My question is actually very similar to this older post:
where the poster states his/her skepticism towards the possibility of implementing, say a division with a 0 latency and few resources.
I understand that many improvements have been done in FPGA architecture since the question was posted in 2011 but I am still curious of the feasibility of a full design with these cores.
I have great interest in having several mathematical operations calculated on the FPGA and I have previously always used fixed point logic to save resources and satisfy the precision need of each operation.
Nevertheless, late requirements are making me reconsider using floating point and therefore I am curious of how realistic is to have a design on an FPGA with 15+ divisions and 15+ multiplications, with double precision and 0 latency (combinational only) using the 7.1 IP core. I am actually more interested in having a low latency than a high throughput.

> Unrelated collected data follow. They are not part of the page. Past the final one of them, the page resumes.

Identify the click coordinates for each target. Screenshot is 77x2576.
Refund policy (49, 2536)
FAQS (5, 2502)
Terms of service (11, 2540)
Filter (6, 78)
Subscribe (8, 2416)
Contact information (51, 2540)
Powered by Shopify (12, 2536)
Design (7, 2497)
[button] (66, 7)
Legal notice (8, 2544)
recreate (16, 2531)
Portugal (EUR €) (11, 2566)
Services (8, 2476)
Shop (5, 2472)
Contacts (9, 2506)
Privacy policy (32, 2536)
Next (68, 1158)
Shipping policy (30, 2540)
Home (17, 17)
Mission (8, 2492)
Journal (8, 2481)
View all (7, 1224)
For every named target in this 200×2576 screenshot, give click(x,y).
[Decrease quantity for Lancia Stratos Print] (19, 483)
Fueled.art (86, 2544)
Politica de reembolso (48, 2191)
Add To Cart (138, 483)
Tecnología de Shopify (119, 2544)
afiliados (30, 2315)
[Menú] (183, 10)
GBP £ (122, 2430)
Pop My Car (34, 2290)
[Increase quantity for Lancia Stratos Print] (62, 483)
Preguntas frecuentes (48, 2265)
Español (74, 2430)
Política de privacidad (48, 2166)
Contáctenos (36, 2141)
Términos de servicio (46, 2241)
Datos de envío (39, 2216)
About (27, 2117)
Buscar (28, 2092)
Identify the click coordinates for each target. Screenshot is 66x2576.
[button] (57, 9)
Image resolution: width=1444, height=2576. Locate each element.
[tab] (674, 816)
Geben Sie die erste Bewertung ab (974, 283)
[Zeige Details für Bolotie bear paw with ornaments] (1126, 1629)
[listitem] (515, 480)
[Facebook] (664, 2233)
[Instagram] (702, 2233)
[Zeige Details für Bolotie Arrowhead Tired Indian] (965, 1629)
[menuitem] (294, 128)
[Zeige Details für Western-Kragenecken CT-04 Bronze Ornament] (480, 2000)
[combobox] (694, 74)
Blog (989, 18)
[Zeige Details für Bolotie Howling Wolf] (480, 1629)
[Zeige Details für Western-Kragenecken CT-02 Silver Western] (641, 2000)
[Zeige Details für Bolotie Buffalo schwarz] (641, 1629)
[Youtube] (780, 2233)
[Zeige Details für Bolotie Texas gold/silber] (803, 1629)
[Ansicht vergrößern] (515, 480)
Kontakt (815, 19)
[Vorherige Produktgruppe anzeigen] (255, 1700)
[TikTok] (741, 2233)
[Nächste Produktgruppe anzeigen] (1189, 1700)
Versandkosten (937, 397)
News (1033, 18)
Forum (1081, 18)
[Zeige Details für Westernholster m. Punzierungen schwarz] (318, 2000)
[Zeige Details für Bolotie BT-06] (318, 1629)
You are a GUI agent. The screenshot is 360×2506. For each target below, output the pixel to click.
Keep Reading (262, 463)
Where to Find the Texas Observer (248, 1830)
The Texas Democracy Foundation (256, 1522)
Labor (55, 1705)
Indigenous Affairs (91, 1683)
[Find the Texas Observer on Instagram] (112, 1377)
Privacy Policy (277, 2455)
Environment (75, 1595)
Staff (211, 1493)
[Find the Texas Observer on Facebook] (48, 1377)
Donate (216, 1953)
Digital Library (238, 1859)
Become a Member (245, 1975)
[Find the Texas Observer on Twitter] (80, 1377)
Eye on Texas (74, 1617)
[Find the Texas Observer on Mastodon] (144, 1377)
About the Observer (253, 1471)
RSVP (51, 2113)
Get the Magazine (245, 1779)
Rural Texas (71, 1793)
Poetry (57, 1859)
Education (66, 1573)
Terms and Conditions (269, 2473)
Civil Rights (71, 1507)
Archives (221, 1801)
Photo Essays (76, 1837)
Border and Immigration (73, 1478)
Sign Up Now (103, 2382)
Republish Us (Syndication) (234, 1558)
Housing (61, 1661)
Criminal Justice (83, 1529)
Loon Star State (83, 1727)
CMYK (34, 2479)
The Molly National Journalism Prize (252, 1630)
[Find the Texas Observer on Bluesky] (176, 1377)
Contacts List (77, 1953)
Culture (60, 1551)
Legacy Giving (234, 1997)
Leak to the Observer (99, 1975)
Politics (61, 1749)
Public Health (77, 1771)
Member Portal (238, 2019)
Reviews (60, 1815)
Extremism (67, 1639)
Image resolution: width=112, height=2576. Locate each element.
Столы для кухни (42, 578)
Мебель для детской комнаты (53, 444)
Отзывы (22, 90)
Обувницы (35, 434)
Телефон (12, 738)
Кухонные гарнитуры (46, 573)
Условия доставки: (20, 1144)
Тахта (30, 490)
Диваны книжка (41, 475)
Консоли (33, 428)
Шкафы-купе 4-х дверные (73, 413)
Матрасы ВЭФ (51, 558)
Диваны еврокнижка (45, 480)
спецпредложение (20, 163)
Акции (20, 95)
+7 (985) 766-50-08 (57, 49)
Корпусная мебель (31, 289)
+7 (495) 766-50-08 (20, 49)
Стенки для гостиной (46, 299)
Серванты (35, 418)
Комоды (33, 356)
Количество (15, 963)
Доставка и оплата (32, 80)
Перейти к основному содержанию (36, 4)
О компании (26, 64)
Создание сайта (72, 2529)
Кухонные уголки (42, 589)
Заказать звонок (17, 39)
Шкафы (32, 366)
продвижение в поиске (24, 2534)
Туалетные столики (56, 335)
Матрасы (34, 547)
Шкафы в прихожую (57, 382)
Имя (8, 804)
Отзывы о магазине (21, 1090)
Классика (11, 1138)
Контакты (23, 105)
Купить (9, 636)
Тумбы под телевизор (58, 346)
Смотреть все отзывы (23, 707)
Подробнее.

What are the costs, if actually possible, of using 0 latency?
If cost was not a problem and therefore the FPGA size and resources as well, using a xc7vx690 for example, will my max clock freq be limited to a really low value?
Will the resource consumption increase so much that it wont fit in the FPGA?
I am assuming that given that the selection of 0 latency for the division is possible on the IP core GUI.
Also that the post synthesis functional simulation is working properly for a simple example.
But I don't want to continue with the full design before having a better overview of limitations I will run into.
Ive read several papers (older) papers on low latency division on an FPGA that normally have 1-2 clock cycles latency and Ive searched through the whole IPcore documentation but there doesn't seem to be any information discouraging me from this doing it.
I thought Id post this here as my last filter before proceeding with the full design and simulation using these 0 latency operations.
03-03-2017 11:04 AM
@humtm low latency divider will be quite slow. It's quite easy to generate each kind of IP you need and implement them independently to get an estimate for the size and delay. Probably can be accomplished in less than an hour. Division is quite a sequential process and it's difficult to improve on it too much and it doesn't even benefit from DSP blocks.
03-05-2017 02:28 AM
I suspect that it'd make more sense to have a sequential divider clocked far higher than the "base" IP. Much lower resource usage, and probably a similar speed.
The combinational one may well have "zero-cycle latency", but when it can only pass timing at 5MHz it would be more correct to say "200ns latency". The sequential might take twenty cycles to run, but if the vastly reduced amount of work per clock cycle means it can run at 100MHz then you end up with the same 200ns latency.
03-06-2017 02:13 PM
a sequential divider with "Much lower resource usage" would be an iterative one so in addition to having a large latency, it would also have a large "initiation interval" ie non-pipelineable so one can only start and complete a new division every N cycles. A pipelined divider would have the same resource usage as a "zero latency" divider (ie quite large) but one can start a new division every cycle and after the initial pipeline fill, one gets a new result every cycle. I think it's important to note this distinction.